Yildiz et al. investigated the effect of double doses (1.4 mg/kg) of sildenafil after I/R injury in the testicle. In their study, they induce 2 h of torsion, then 2 h of reperfusion. In the 60th minute of torsion, they introduce the sildenafil (0.7 mg/kg and 1.4 mg/kg). After the second hour of reperfusion, they examined the laboratory parameters [23, 24]. They found significantly better results in the group where the rats received 0.7 mg/ml sildenafil (group 3) compared to the groups where the rats received 1.4 mg/ml sildenafil (group 4) and the control group (group 2) (GSH (µmol/g protein): 1.26 ± 0.42 (group 3) − 1.01 ± 0.1 (group 4) − 1.03 ± 0.15 (group 2) p ˂ 0.05, MDA (µmol/g protein): 0.64 ± 0.04 (group 3) − 0.77 ± 0.12 (group 4), 0.84 ± 0.02 (group 2) p ˂ 0.01, NO (µmol/g tissue) 31.03 ± 0.46 (group 3) − 33.51 ± 0.27 (group 4) − 33.48 ± 0.61 (group 2) p ˂ 0.01) [24].

Istanbulluoglu et al. examined orally administered PDA5-Inhibitor (vardenafil), in pigs, after I/R injury of their testicle.

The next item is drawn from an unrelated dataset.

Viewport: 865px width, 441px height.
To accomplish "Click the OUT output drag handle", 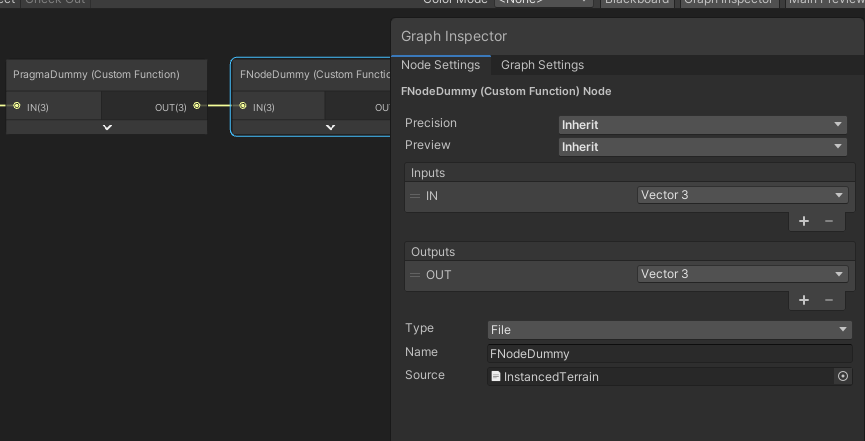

They created 2 h of torsion. 45 min prior to the end of the torsion, they introduced the vardenafil (0.4 mg/kg) orally. After 8 h of reperfusion, they investigated the germ cell apoptosis through the apoptosis protease-activating factor (APAF-1) in the testicles. They found no significantly better results between the vardenafil-treated group (VTG) compared to the control group (CG) (APAF-1: 10 ± 4.08 (VTG)–8 ± 2.44 (CG), p > 0.05) [25]. These results may be due to the small amount of the PDE5 inhibitor used.

All the above-mentioned articles prove the significantly good effect of the sildenafil on testilculars after I/R damage, even though the ischaemia then the reperfusion cause a huge damage to the tissue.

In our study, significantly better results were obtained in the sildenafil-treated group, compared to the control group, in microcirculatory parameters and in the blood flow pattern (p < 0.05, Fig. 5) after 1 h of torsion. Minor significant differences were found between the groups in the number of leukocytes (Figs. 6, 7), which means that the sildenafil had no overall effect on the acute inflammation of the reperfusion phase.

Our study has several limitations. The number of rats included was relatively small and long-term follow-up did not occur. Oral administration of the sildenafil, which would be more true-to-life, was not tried. One study was found where the authors tried orally administrated PDE5 inhibitor, unsuccessfully, since the dose was insufficient. Further study should be carried out on larger sample sizes and using different methods of administration of drugs. Sildenafil was used in Sprague–Dawley rats; however, the mechanism of action of sildenafil in microcirculation changes in humans with TT is still not clearly understood.

Conclusion

Intravenous sildenafil administration improves microcirculation in the testicle, providing significantly lower ischaemic burden on testicular cells and improves short- and long-term surgical outcomes. Sildenafil has a minor influence on leukocyte-driven microcirculatory inflammatory reactions in the acute phase of the reperfusion state.